EMAIL THIS PAGE TO A FRIEND

Journal of virology

Contact-induced mitochondrial polarization supports HIV-1 virological synapse formation.


PMID 25320323

Abstract

Rapid HIV-1 spread between CD4 T lymphocytes occurs at retrovirus-induced immune cell contacts called virological synapses (VS). VS are associated with striking T cell polarization and localized virus budding at the site of contact that facilitates cell-cell spread. In addition to this, spatial clustering of organelles, including mitochondria, to the contact zone has been previously shown. However, whether cell-cell contact specifically induces dynamic T cell remodeling during VS formation and what regulates this process remain unclear. Here, we report that contact between an HIV-1-infected T cell and an uninfected target T cell specifically triggers polarization of mitochondria concomitant with recruitment of the major HIV-1 structural protein Gag to the site of cell-cell contact. Using fixed and live-cell imaging, we show that mitochondrial and Gag polarization in HIV-1-infected T cells occurs within minutes of contact with target T cells, requires the formation of stable cell-cell contacts, and is an active, calcium-dependent process.

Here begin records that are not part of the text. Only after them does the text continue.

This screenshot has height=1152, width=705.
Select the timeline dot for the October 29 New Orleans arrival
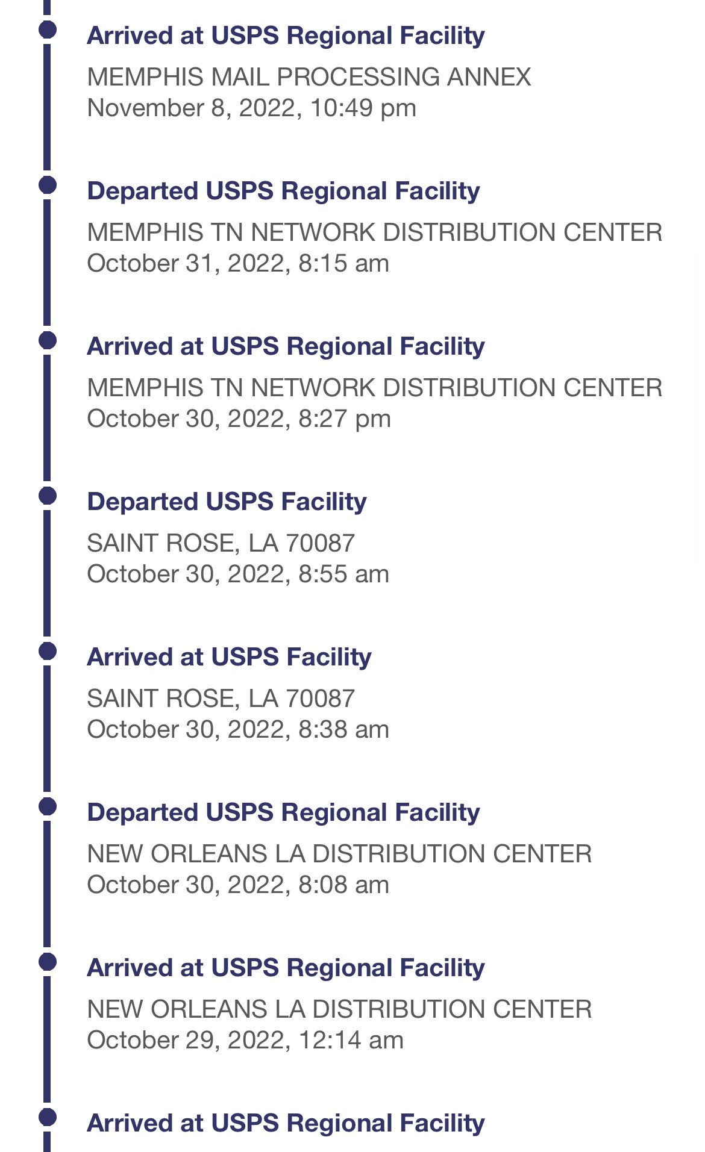[47, 962]
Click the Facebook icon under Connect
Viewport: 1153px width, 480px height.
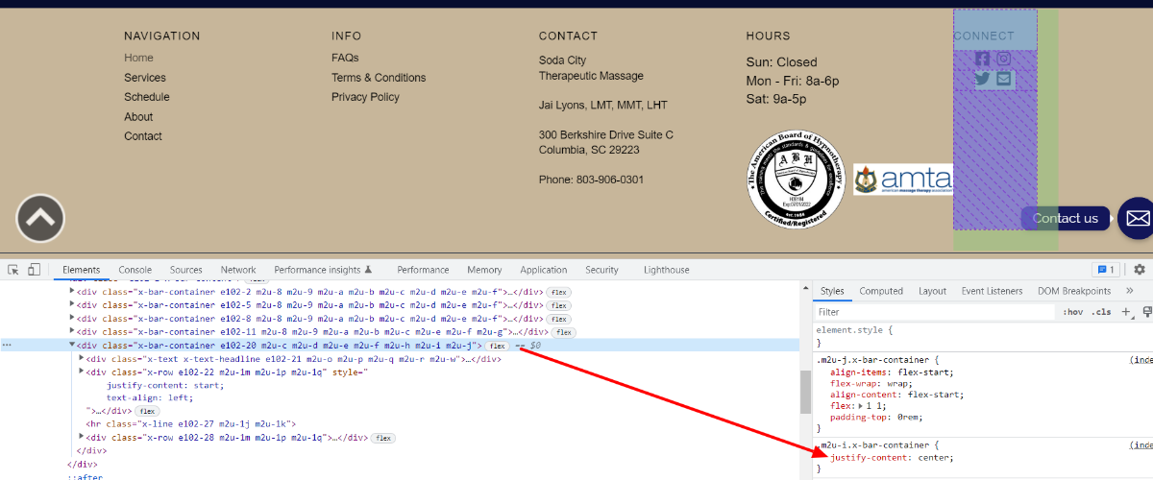coord(982,59)
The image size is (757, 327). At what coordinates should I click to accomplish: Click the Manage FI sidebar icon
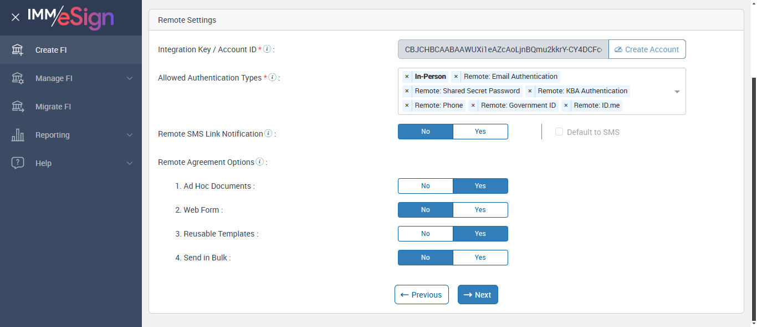pos(18,78)
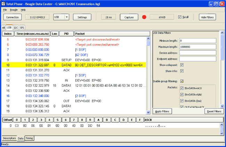Disable Enable group filtering checkbox
The height and width of the screenshot is (147, 226).
tap(181, 81)
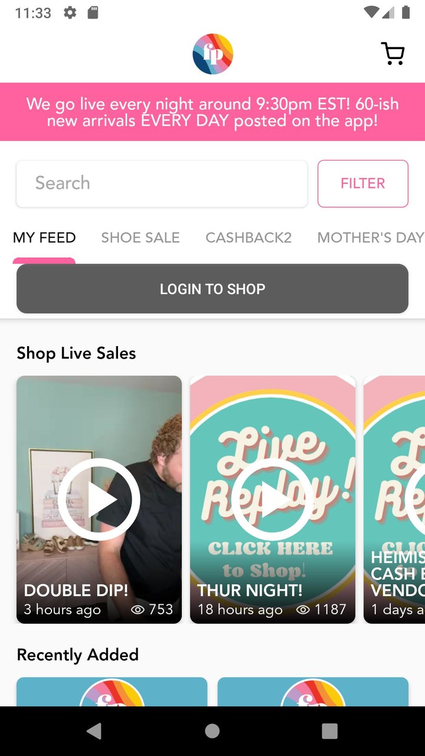Select the MOTHER'S DAY tab
The width and height of the screenshot is (425, 756).
tap(371, 237)
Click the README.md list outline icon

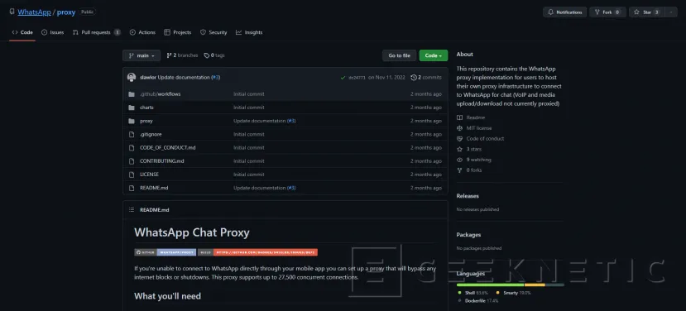[132, 210]
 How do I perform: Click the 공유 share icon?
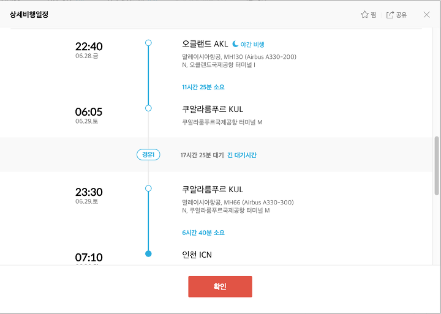pyautogui.click(x=390, y=15)
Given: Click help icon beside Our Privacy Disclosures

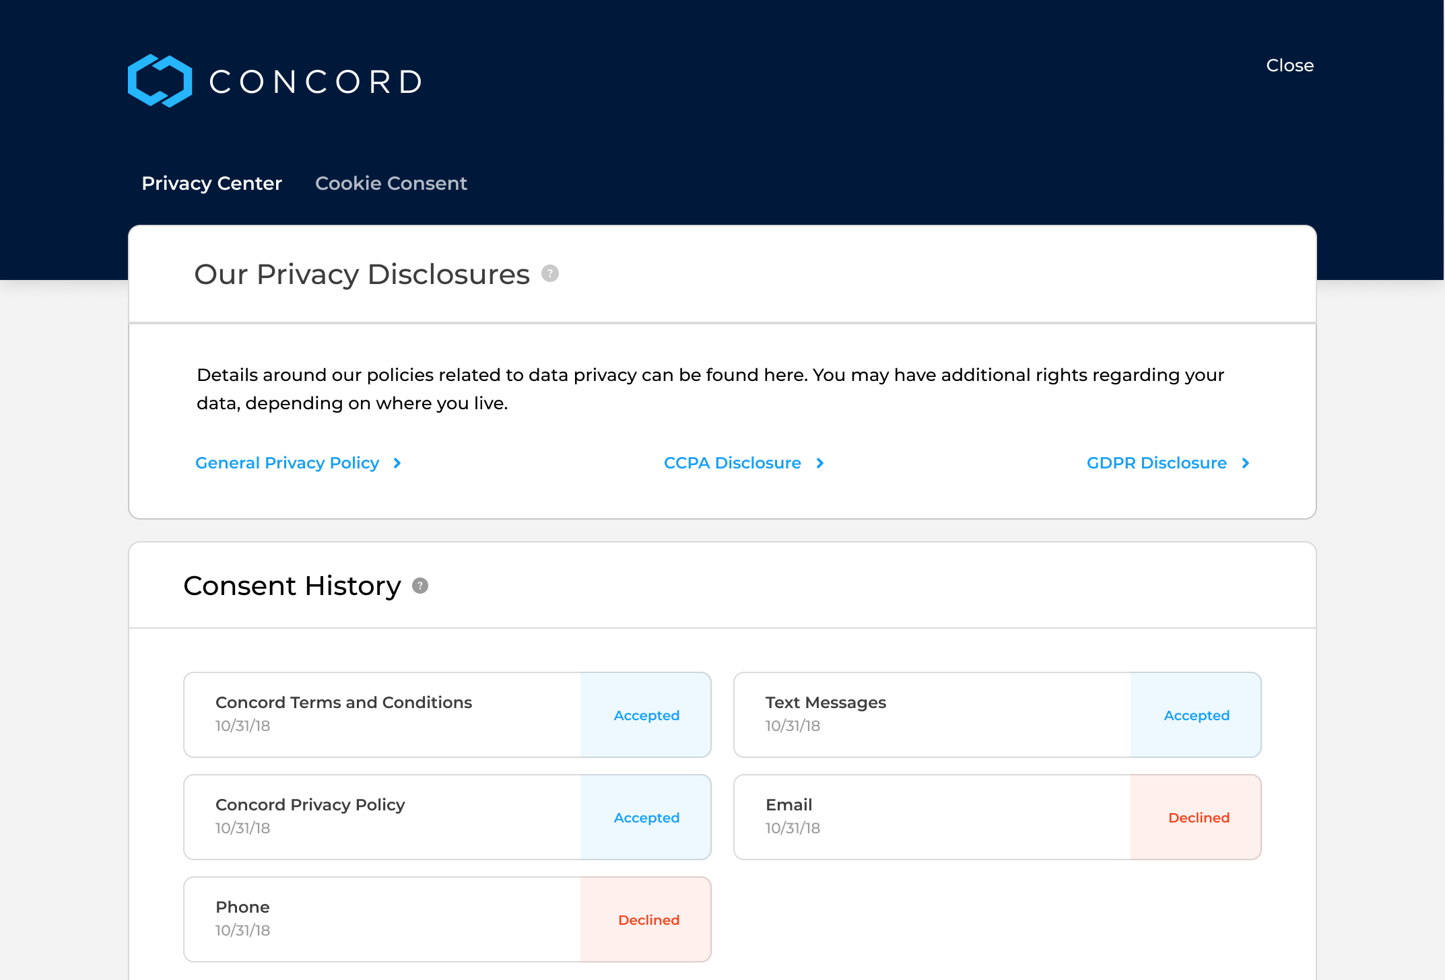Looking at the screenshot, I should [x=550, y=273].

We also find that perturbation of mitochondrial polarization impairs cell-cell spread of HIV-1 at the VS. Taken together, these data suggest that HIV-1-infected T cells are able to sense and respond to contact with susceptible target cells and undergo dynamic cytoplasmic remodeling to create a synaptic environment that supports efficient HIV-1 VS formation between CD4 T lymphocytes. HIV-1 remains one of the major global health challenges of modern times. The capacity of HIV-1 to cause disease depends on the virus's ability to spread between immune cells, most notably CD4 T lymphocytes. Cell-cell transmission is the most efficient way of HIV-1 spread and occurs at the virological synapse (VS). The VS forms at the site of contact between an infected cell and an uninfected cell and is characterized by polarized assembly and budding of virions and clustering of cellular organelles, including mitochondria. Here, we show that cell-cell contact induces rapid recruitment of mitochondria to the contact site and that this supports efficient VS formation and consequently cell-cell spread. Additionally, we observed that cell-cell contact induces a mitochondrion-dependent increase in intracellular calcium, indicative of cellular signaling. Taken together, our data suggest that VS formation is a regulated process and thus a potential target to block HIV-1 cell-cell spread.